Было это сказано, скорей, из вежливости и никого ни к чему не обязывало; да и каким образом мы бы стали ее защищать?.. У ее дома мы с ней попрощались, но она все стояла в дверях подъезда и уходить не желала.

— Давай, давай, иди! До завтра! — махал ей рукой Арнольд.

Наконец, она ушла, а мы повернули обратно.

Ветер совсем стих; снегопад стал теплым. Мы с Арнольдом шли и, не спеша, разговаривали, теперь — о Надежде:

— Чую, задаст он ей сегодня трепку! — посмеивался он. — По моим наблюдениям, он ей спуску не дает; наверняка, уже звонил в Дом Молодежи, — и добавил доверительно: — Не узнаю ее сегодня: то домой бегом бежит, а тут — как сорвалась. Влюбилась явно.

— В кого? — не понял я.

— В тебя — в кого же еще!

— А я понял, что у вас роман — ты с ней накоротке.

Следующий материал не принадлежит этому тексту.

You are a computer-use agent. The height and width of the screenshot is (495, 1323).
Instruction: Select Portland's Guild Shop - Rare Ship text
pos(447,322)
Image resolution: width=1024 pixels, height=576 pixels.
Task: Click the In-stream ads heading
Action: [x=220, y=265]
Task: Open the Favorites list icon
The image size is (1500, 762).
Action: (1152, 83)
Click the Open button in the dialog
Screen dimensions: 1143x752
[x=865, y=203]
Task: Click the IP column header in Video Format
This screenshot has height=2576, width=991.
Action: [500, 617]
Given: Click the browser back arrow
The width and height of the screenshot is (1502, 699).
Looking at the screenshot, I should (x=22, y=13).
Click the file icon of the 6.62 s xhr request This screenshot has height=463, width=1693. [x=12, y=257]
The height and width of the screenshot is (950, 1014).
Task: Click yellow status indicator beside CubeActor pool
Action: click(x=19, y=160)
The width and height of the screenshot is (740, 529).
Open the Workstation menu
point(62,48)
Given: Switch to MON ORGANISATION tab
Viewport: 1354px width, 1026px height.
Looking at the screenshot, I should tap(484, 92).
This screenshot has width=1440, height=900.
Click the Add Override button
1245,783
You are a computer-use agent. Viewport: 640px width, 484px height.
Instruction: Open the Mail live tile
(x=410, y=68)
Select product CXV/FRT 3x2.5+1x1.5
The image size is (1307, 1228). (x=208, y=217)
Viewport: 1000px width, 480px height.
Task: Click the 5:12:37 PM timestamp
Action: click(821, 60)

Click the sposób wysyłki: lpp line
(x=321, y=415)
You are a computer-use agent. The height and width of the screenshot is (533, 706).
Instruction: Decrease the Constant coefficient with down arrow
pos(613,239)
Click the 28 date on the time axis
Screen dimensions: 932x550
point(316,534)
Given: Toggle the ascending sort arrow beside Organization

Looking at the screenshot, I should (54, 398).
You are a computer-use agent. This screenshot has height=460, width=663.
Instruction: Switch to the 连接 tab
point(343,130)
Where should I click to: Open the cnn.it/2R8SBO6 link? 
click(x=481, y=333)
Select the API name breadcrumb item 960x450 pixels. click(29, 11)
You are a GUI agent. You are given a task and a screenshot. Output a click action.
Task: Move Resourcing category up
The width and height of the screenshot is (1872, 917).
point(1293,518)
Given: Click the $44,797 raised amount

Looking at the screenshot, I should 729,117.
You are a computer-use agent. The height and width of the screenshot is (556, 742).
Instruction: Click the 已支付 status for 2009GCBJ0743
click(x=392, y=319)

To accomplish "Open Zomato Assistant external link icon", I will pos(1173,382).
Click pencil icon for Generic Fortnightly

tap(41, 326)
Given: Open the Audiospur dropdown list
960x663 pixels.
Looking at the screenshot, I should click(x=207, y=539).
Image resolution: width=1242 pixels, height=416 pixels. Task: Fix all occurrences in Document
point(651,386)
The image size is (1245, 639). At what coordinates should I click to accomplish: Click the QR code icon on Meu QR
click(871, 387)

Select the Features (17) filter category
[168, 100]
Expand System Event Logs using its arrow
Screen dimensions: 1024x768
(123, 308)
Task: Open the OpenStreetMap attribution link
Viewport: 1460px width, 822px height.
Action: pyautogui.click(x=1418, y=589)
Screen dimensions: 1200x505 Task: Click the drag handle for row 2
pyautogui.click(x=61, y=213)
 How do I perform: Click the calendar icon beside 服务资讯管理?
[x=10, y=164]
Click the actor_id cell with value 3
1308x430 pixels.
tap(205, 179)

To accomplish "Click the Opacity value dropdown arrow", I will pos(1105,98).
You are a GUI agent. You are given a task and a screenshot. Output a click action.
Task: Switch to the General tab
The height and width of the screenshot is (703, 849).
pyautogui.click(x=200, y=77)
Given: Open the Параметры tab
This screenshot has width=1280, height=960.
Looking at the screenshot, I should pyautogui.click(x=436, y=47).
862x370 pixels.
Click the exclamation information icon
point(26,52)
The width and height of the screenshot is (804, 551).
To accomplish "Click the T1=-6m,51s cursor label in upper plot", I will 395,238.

— Да ты что — я не могу дождаться своей жены! — возмутился он. — А что с Надеждой накоротке — так я со всеми так… Нет, не узнаю ее сегодня: то сереньким воробышком прыгала, а тут… — и добавил с удивлением: — Смотри-ка, а ведь заметная женщина!

— Скорее, странная, — поправил я. — Ничего особенного — а внимание обращает… — и тут же себя одернул: чего это я губу раскатал — она же к мужу ушла! — и, чтобы отвлечься, стал расспрашивать Арнольда о нем самом.

А ему и в самом деле хотелось поговорить о себе, и как только я спросил — его прорвало и понесло… Он толковал мне о своих планах, и главным в этих планах, оказывается, была газета, которую он мечтал создать здесь: газета для учителей и школьников, этакий главный советчик и главный штаб образования в городе, со всеми их проблемами затем, мол, и вернулся, застрявши, казалось, в районе навсегда, и именно теперь, когда открылись такие возможности. Я еще усомнился: не слишком ли многого он хочет? — и он мне ответил, что для детей ничего не может быть слишком много… Оказывается, он уже и деньги нашел на газету, и заручился чьей-то поддержкой, и желал непременно, чтобы и я тоже сотрудничал в ней непременно — "ведь это же, как, старина, ни суди — а благородная миссия!.."- а я шел, слушал его в пол-уха, думал про себя: "Какой, однако, молодец — сколько в нем энергии!" — а воображение мое все еще занимала эта женщина в снежном вихре…

* * *

Вернувшись, мы снова сели на кухне, налили еще, и он продолжил долбить меня своими планами, а я опять слушал кое-как, думая, скорее, о том, что вот все они: он, Надежда, да, наверное, все, кто слушал меня сегодня, — живут своей жизнью, своими заботами, и — никакого им дела до того, что говорил я… Зачем я сюда приехал?.. Было нестерпимо грустно; забытые гвоздики рдели теперь тоскливо, как на кладбище; пуста была табуретка, на которой сидела давеча Надежда, и тоскливо торчал погашенный свечной огарок…

Неожиданно в прихожей раздался звонок; мы переглянулись.

— Это пьяный сосед, — прошептал Арнольд. — С ним бывает: недоберет и приходит добавку клянчить… Ну его!